BONUS ASSUNZIONI. Assenti nel testo originario del decreto, gli incentivi per le imprese che assumono sono entrati dalla finestra del passaggio parlamentare. Si tratta però di un intervento molto limitato: i bonus introdotti dal governo Gentiloni si applicheranno agli under 35 (e non solo agli under 30, come previsto dalla norma precedente) anche negli anni 2019 e 2020.
MULTE A CHI DELOCALIZZA. Le imprese che hanno preso aiuti pubblici e poi si spostano all’estero saranno multate, dice il decreto. In sede di conversione, però, è stato ristretto il raggio d’azione: si potrà sanzionare solo l’azienda che trasferisce “l’attività economica specificamente incentivata”. Comunque, per chi si sposta restando in Ue (area di libera circolazione) la multa si può irrogare solo se l’aiuto era destinato a “investimenti specificamente localizzati ai fini dell’attribuzione del beneficio”. Restano salvi i finanziamenti già concessi e i bandi già pubblicati.
BASTA SPOT AI GIOCHI. Viene vietata la pubblicità al gioco d’azzardo; alla Camera sono state aumentate le sanzioni per chi viola il divieto. Approvato, inoltre, l’emendamento del Pd per il quale sui gratta e vinci ci sarà la scritta “nuoce alla salute”.

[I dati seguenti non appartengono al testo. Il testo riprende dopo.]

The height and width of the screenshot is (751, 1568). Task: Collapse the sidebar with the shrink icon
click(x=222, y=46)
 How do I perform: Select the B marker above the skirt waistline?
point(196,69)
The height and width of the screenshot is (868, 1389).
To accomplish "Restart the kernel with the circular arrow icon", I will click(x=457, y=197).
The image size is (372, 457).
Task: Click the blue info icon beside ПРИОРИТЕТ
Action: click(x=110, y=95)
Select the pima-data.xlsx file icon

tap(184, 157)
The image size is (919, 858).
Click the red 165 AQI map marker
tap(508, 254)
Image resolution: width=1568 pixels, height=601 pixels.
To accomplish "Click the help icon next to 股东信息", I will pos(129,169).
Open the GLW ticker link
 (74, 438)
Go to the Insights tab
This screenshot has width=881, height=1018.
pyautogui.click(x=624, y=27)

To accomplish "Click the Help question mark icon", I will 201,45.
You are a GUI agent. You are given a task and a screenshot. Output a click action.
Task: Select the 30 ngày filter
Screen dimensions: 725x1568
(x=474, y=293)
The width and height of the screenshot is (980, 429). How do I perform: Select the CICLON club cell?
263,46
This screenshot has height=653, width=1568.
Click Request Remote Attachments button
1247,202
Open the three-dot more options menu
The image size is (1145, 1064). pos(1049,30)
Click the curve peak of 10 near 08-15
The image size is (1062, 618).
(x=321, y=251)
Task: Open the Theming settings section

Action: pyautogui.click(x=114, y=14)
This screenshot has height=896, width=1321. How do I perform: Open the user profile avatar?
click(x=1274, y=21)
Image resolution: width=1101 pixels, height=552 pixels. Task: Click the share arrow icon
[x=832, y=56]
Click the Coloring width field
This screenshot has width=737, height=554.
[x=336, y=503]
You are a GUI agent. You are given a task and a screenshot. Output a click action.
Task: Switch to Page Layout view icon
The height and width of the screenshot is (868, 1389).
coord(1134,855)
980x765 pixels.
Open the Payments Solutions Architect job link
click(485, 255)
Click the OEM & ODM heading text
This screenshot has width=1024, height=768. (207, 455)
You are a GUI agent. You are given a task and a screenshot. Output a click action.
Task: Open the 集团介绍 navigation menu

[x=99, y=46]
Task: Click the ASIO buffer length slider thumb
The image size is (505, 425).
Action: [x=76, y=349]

MISURE FISCALI. Lo split payment, il meccanismo per il quale lo Stato trattiene l’Iva per i suoi pagamenti, viene cancellato per i professionisti. Questo era scritto nel decreto e così è rimasto. Nel passaggio in commissione è stata aggiunta al 2018 la compensazione delle cartelle esattoriali per quelle imprese che abbiano crediti nei confronti della pubblica amministrazione.